The full text of the 340-some-odd page bill is here, but I don’t have time to read it now. Gleaning bits from various news sources (listed at the end of this post), here’s what the bill would and would not do:
- The bill is expected to save an estimated $200 billion over 15 years.
- It would cap the state’s health care cost growth rate at the rate of growth of the potential gross state product (PGSP)* from 2013 to 2017. From 2018 to 2022, the target would be PGSP less 0.5. From 2023 onward, it would revert to the PGSP growth rate.
- The bill would create a new state agency to collect data and establish policy (e.g., setting ACO requirements, deciding if the growth targets are met, etc.).
- The bill would (somehow) expand the role of physician assistants and nurse practitioners to act as primary care providers.
- It would (somehow) encourage the creation of ACOs.
- It would create a wellness tax credit for businesses that adopt programs to combat preventable chronic diseases.

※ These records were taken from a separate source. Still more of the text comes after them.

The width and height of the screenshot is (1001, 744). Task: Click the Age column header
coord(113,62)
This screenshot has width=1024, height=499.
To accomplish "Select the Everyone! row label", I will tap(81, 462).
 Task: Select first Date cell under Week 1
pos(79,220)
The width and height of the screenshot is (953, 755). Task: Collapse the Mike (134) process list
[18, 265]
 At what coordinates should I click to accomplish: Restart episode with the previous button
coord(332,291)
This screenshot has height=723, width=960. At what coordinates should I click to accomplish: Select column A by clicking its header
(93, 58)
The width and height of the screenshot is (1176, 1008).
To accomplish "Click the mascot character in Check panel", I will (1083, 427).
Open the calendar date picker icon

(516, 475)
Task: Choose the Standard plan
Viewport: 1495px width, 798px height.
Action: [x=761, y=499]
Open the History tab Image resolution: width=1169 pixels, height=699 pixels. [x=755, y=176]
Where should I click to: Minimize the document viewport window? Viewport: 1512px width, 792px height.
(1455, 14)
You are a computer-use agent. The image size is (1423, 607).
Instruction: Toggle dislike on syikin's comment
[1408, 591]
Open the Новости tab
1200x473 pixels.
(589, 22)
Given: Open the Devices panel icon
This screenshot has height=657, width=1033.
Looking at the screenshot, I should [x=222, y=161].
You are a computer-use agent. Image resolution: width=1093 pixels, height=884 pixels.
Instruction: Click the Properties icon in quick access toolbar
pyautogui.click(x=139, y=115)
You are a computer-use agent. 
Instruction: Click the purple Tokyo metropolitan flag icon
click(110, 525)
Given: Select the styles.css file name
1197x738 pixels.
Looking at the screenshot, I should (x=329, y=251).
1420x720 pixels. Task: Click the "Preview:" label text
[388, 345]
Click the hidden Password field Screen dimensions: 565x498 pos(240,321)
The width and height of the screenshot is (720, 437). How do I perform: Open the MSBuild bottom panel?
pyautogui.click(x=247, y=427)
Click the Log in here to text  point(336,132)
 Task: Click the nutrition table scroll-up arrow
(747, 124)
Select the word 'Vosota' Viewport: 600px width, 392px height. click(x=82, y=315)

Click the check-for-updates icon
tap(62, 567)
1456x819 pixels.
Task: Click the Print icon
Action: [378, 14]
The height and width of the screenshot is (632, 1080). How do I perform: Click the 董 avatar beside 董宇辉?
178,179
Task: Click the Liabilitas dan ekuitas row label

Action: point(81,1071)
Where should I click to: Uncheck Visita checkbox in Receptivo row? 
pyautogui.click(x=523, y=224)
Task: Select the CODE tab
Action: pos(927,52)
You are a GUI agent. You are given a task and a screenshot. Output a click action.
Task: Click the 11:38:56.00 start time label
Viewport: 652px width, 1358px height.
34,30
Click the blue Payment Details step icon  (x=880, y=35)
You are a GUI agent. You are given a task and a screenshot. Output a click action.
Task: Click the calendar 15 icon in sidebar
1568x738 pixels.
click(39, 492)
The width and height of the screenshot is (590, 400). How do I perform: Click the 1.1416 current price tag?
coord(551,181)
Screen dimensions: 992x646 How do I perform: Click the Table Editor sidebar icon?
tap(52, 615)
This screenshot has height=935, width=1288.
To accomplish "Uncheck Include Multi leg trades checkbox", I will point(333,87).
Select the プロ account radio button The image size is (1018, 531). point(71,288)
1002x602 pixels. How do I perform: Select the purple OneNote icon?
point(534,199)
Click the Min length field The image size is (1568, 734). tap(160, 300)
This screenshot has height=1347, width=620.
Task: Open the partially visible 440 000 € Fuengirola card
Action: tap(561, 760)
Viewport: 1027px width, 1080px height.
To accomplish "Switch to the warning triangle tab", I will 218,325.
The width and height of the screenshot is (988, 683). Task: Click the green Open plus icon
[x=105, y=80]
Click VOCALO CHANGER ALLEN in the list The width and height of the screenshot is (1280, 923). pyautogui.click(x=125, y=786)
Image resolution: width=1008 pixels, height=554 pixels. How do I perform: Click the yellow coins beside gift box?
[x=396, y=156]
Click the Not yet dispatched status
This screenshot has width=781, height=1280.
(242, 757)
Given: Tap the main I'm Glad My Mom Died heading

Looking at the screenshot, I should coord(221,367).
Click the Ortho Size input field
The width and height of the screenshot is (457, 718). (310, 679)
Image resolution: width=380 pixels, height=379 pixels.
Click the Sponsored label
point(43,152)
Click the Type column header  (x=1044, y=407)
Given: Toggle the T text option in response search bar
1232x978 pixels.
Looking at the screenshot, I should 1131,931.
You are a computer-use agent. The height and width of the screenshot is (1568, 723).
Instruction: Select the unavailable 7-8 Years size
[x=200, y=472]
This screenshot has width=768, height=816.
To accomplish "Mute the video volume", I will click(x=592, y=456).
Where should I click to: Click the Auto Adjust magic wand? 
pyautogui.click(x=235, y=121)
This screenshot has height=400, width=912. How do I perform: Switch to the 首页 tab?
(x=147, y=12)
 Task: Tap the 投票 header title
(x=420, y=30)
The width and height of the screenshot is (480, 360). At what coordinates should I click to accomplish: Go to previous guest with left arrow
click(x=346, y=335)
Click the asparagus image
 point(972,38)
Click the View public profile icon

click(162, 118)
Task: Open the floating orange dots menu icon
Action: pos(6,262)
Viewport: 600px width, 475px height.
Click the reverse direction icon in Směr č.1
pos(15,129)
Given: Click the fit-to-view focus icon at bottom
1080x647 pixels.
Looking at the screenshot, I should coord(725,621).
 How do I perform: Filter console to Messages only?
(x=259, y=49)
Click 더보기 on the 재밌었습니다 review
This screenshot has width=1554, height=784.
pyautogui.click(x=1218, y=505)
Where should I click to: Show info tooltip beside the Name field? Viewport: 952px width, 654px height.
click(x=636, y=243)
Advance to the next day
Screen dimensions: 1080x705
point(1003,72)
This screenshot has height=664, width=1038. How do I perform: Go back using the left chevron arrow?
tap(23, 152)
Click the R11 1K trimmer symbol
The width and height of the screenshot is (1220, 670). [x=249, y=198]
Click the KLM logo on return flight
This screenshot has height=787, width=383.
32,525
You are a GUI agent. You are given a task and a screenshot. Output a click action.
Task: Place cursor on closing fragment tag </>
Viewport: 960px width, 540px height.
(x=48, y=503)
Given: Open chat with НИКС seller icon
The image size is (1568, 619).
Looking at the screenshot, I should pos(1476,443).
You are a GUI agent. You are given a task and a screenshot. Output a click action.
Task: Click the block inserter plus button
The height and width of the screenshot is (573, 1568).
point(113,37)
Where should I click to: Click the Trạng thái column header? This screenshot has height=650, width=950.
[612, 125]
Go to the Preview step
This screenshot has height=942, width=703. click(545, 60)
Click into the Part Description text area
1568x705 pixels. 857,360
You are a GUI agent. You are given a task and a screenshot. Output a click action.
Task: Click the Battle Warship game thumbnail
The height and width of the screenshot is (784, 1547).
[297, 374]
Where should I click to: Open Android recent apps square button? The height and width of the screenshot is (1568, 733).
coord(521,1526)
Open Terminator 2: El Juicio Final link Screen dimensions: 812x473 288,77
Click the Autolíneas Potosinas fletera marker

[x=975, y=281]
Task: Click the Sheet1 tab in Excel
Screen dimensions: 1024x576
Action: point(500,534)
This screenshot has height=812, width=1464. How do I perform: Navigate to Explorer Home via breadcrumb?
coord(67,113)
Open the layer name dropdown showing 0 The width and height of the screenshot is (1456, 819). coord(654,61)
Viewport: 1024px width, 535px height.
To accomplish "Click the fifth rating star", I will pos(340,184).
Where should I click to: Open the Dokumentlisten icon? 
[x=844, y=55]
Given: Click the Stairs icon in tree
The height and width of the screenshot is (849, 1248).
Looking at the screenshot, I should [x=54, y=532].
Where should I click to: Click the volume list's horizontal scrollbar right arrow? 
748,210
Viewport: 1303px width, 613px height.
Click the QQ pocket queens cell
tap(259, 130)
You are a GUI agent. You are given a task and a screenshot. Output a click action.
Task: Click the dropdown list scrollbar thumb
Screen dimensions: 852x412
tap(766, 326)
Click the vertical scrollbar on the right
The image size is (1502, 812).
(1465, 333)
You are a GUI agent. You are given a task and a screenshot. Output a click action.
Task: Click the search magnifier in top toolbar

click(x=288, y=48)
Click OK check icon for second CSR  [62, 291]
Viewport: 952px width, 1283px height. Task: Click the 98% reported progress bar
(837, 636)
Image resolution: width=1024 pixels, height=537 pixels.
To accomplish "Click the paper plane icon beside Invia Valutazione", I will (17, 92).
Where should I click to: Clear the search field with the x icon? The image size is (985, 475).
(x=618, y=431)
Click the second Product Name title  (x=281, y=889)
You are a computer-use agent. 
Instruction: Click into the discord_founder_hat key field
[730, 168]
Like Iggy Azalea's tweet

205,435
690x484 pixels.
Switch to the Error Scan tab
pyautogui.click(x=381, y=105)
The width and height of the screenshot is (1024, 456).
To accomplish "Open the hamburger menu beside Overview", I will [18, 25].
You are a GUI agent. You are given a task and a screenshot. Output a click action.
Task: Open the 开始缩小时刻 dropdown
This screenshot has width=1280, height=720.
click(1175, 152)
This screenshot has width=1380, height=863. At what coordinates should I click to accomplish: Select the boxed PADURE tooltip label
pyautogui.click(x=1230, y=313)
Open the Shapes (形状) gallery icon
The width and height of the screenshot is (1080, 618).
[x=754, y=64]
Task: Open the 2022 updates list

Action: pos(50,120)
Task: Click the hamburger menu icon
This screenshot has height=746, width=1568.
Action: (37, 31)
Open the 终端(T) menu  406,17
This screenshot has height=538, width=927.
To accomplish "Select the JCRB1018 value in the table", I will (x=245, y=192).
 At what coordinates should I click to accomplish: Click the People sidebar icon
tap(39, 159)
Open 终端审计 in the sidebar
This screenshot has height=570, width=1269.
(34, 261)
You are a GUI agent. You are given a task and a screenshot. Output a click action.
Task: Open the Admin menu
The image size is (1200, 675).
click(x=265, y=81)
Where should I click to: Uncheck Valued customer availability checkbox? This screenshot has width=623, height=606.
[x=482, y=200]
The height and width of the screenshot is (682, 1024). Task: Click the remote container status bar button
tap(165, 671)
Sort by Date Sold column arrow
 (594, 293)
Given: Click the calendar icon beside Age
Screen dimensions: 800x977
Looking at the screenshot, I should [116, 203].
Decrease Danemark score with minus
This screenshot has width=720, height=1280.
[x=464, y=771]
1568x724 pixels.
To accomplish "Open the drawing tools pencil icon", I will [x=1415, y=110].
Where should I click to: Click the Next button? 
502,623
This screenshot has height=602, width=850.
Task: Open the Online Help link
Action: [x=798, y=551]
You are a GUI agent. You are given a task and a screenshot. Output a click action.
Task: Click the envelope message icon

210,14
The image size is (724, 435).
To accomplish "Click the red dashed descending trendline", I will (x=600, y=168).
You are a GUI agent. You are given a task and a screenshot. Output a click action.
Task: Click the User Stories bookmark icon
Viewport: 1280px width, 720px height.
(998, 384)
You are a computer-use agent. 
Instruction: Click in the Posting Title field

- In the area of malpractice reform, the bill would create a 182-day cooling off/settlement negotiation period.
- It would ban the use of mandatory overtime for nurses in hospitals except in emergency situations.
- The bill includes a $225 million surcharge on insurers. This revenue would be dedicated as follows: $135 million for electronic medial systems in community hospitals, a 2% increase in Medicaid reimbursements, $60 million for a Prevention and Wellness Trust Fund, and $30 million to help small providers use electronic health records. (Adding this up, there is a problem. Nothing is left for the 2% increase in Medicaid reimbursements. So the reporting is wrong or the bill is flawed.)
- The bill does not include a proposed tax on hospitals that charge more than 20 percent above the state median price for a service.
- The bill does not include a plan to require separate hospital contracting (breaking up the powerful networks).
My quick reaction (subject to change) is to be encouraged by the ambition of the cost control targets, skeptical that they can be met (where are the teeth?), disappointed that there is so little to address hospital market power, and puzzled by the accounting of revenue and expenditures (as noted in the list above). Since I am not familiar with the details, I don’t have any deeper or more nuanced reaction than that.
Sources for this post: Rachel Zimmerman (twice), Steve LeBlanc, Martha Bebinger, Liz Kowalczyk.
UPDATE: Find more details in the legislative summary.
* PGSP is the GSP adjusted for economic conditions. Think of it as the state’s economic output under full employment.
by Shannon Brownlee on July 31st, 2012 at 09:54
What happened to global payments to hospitals? As long as we keep paying for volume of services that’s what we’ll get.
by Dennis Byron on July 31st, 2012 at 11:22
Not only are the goals set against potential targets (the PGSP) but the they are also apparently set against potential spending.
The state Department of Healthcare Finance and Policy (which gets wiped out by the law) said Massachusetts total spending on healthcare was under $40 billion in 2009 (see Figure B in .
But the Washington Post reports today that — absent this new Save RomneyCare law — total spending in Massachusetts in 2022 will be $140 billion (see http://www.washingtonpost.com/blogs/ezra-klein/wp/2012/07/31/massachusetts-aims-for-another-health-care-first-a-global-spending-cap/).
If I did the math right, that would take more that 10% annual healthcare spending increases, something even Massachusetts has not had historically
by Floccina on July 31st, 2012 at 11:42
The bill would (somehow) expand the role of physician assistants and nurse practitioners to act as primary care providers.
Why did they wait until now to do this?
by Austin Frakt on July 31st, 2012 at 11:50
Politics. Don’t expect it to be rational in the same sense we are.